Annachiara Sacchi, Corriere della Sera - La Lettura 8/11/2015, 8 novembre 2015
L’ABITO RITROVATO DELLA DAMA-BAMBINA
Il corpetto nasconde fili strategici: la dama, senza essere vista, poteva allentarli dopo i pasti. La scollatura è ampia ma non eccessiva, la falda a pieghe scende lungo la schiena, i ricami volteggiano sulla seta, una garza color avorio a motivi floreali impreziosisce i bordi. Torna a splendere l’ Andrienne di Palazzo Mocenigo, veste femminile di fine Settecento custodita dalla dimora-museo veneziana. Da martedì 10 novembre si sposterà (di un chilometro) in Calle del Ridotto, nello spazio del marchio Louis Vuitton che ne ha curato il restauro. La moda in mostra. Il capo del 1770-80 e, accanto, altri due abiti. Uno contemporaneo, in carta, tessuto dall’artista cinese Movana Chen, e uno disegnato dagli studenti del Centro sperimentale di cinematografia di Roma. Dialogo tra epoche, generazioni, stili. Per una storia fatta di intrecci, forme e rappresentazioni del corpo. A Tale of Costumes , come il titolo dell’esposizione aperta dallo stesso giorno.
Conversazione silenziosa fra tre espressioni di alto artigianato, l’abito che diventa archetipo per i ragazzi del corso di Costume e punto di osservazione per il lavoro di Movana Chen. È suo il Travelling Dress , «scultura indossabile» datata 2012, le pagine dei cataloghi Louis Vuitton prima incollate, poi ridotte in lunghissime strisce trasformate in matasse e, infine, intrecciate come una maglia. La parola distrutta e ricomposta. Che rinasce e comunica con il corpo, che acquista un nuovo significato e mantiene quello originario, che racconta vecchie e nuove storie e si fa arte.
Il linguaggio è classico e contemporaneo, come quello usato dagli allievi del Centro sperimentale di Cinematografia di Roma coordinati da Maurizio Millenotti, due volte candidato all’Oscar per i migliori costumi di scena ( Otello del 1986 e Amleto del 1990, entrambi diretti da Franco Zeffirelli).
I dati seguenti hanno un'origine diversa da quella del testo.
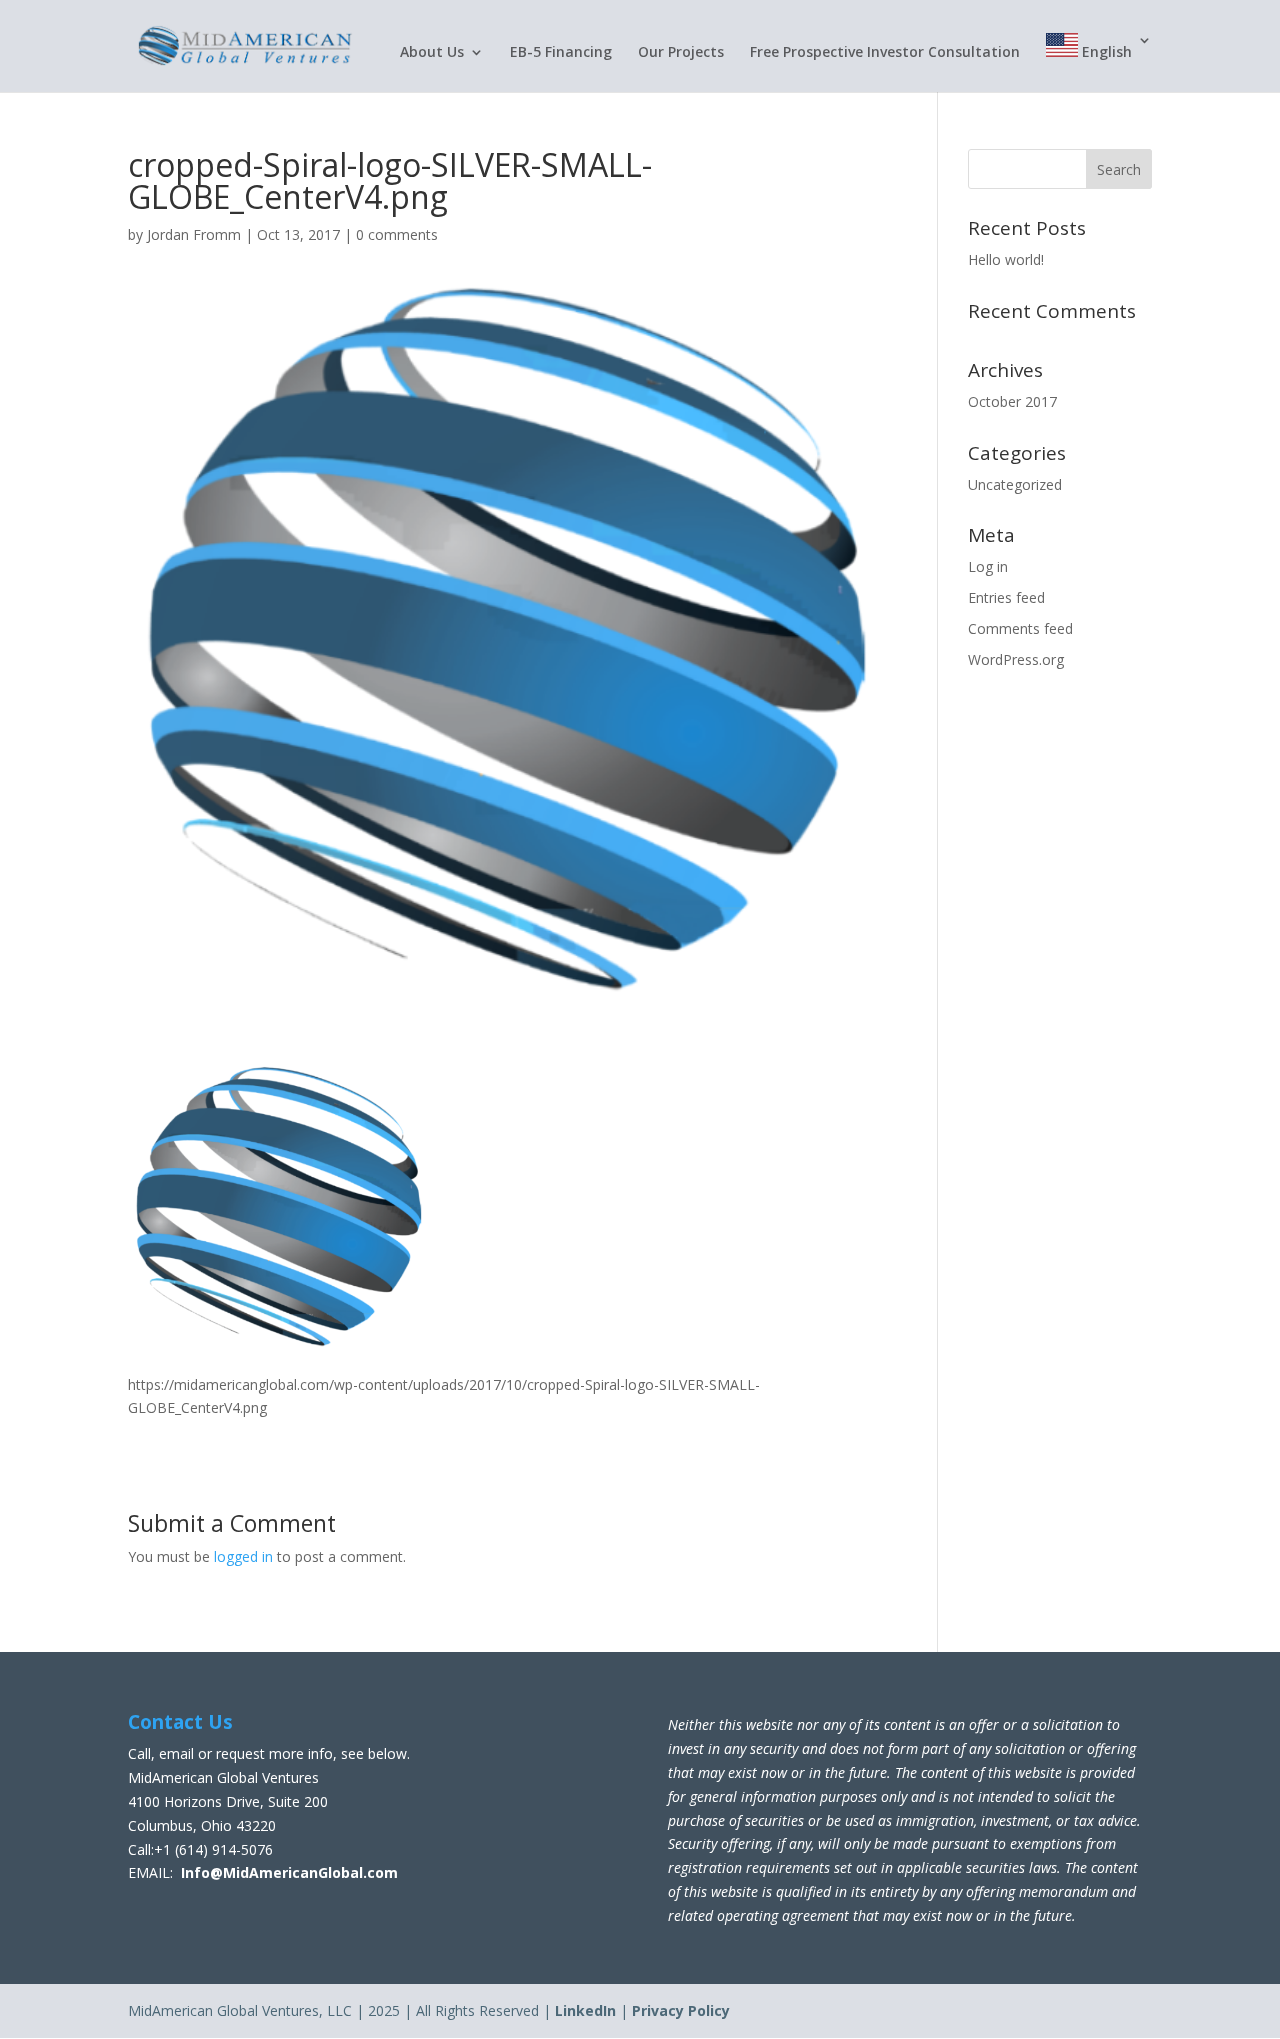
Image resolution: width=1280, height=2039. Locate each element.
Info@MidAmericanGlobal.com (289, 1872)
Un laboratorio impegnativo, partito la scorsa primavera, in cui veniva chiesto di reinterpretare l’ Andrienne creando qualcosa di originale. «Il percorso intrapreso con gli studenti del secondo e terzo anno — racconta Millenotti alla “Lettura” — è stato molto intrigante. A partire dallo studio della moda del Settecento — considerato un abito informale, l’ Andrienne perse questa connotazione con la regina Maria Antonietta, che lo introdusse a corte — e delle sue influenze nelle epoche successive».
Riconosciuta l’importanza dell’ Andrienne (il nome deriva dalla commedia Andrienne di Baron, messa in scena per la prima volta a Parigi il 6 novembre 1703 dall’attrice Marie Carton Dancourt, che per l’occasione propose questo nuovo stile), la classe ha immaginato e disegnato alcune silhouette da giorno e da sera. «Fino ad arrivare — precisa Millenotti — all’abito di seta color avorio adatto a un red carpet . Anche se, con i giusti accorgimenti, potrebbe essere perfetto per una sposa».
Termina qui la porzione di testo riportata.